General

From Nazis to ISIS: Women’s Roles in Violence

April 30, 2017



History Can Aid Understanding of Gender in Conflict

Nisaa Network – From the Nazi regime of the 1940s through the Islamic State of today’s Middle East, an obscured element of history runs though the phenomenon of violent extremism: the participation of women. Contrary to the classic image of women as victims or, at least more recently, peacemakers, new research shows how women can stoke, support and sometimes directly join in violent action, scholars said in a discussion at the U.S. Institute of Peace.
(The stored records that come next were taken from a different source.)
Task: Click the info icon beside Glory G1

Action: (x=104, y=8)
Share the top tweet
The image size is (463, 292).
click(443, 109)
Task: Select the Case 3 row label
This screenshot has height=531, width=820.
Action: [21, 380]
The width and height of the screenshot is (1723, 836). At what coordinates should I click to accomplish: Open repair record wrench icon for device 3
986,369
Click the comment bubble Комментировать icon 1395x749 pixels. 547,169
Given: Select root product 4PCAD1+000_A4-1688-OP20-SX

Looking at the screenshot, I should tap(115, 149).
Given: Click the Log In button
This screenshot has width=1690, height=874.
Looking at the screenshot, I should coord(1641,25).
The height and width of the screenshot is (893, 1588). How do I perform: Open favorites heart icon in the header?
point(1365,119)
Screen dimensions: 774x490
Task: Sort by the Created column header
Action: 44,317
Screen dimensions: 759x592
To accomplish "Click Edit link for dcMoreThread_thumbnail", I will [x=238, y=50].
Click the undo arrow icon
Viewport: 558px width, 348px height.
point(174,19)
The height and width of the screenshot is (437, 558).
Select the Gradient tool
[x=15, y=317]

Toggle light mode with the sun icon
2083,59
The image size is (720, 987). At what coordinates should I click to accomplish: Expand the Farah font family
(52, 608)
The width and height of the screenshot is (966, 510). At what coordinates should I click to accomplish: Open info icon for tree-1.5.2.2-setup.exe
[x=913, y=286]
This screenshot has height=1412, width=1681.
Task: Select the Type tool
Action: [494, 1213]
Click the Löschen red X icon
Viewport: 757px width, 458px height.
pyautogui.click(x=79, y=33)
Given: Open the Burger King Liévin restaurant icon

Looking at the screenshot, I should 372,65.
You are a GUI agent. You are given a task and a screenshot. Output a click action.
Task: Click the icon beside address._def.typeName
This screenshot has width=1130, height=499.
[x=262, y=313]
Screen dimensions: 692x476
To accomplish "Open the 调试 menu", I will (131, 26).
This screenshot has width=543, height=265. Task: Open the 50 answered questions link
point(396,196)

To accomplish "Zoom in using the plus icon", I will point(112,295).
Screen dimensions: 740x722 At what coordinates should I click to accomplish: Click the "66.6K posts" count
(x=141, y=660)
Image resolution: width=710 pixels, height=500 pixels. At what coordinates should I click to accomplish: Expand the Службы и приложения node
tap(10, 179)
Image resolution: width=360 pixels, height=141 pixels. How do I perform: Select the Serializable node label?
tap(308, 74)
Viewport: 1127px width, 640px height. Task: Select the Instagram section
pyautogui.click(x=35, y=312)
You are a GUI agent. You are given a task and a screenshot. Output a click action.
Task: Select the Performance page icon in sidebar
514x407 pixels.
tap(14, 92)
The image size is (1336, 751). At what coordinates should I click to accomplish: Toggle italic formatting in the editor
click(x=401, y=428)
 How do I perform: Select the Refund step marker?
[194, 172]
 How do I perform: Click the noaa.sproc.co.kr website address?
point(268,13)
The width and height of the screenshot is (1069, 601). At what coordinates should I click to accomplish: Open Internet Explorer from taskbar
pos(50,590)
Understanding the little-examined role of women in radical, religious-oriented movements or in a state liquidating a minority group, may be a key to deterring such violence, they said.

“Too often our stereotypical portrayal of women as peaceful and men as violent harkens to our age-old tendency to divide the world into simple binaries —masculine-feminine; protector-protected; combatant-caregiver,” said Kathleen Kuehnast, the director of gender policy and strategy at USIP. As a result, she said, “the complex gender relationships that actually socialize violence into our everyday lives—and thus our interventions to end violence—often lack nuance and the test of reality.”

As students of the Holocaust, ISIS and the Afghan Taliban, as well as the earlier struggle in Afghanistan against the Soviet invasion of the 1970s, the three scholars in the March 1 discussion identified some common elements of women’s participation. In each, women felt their role in the world enlarged by becoming part of an organization with historic objectives. Generally, even within stereotypical gender roles such as clerks and nurses, women had important support tasks and were sometimes encouraged to act on their own initiative. Finally, women were socialized to accept violence in the same way as men, with mechanisms such as the religious narratives constructed by leaders or the demonization of a group as infidels or dangerous inferiors.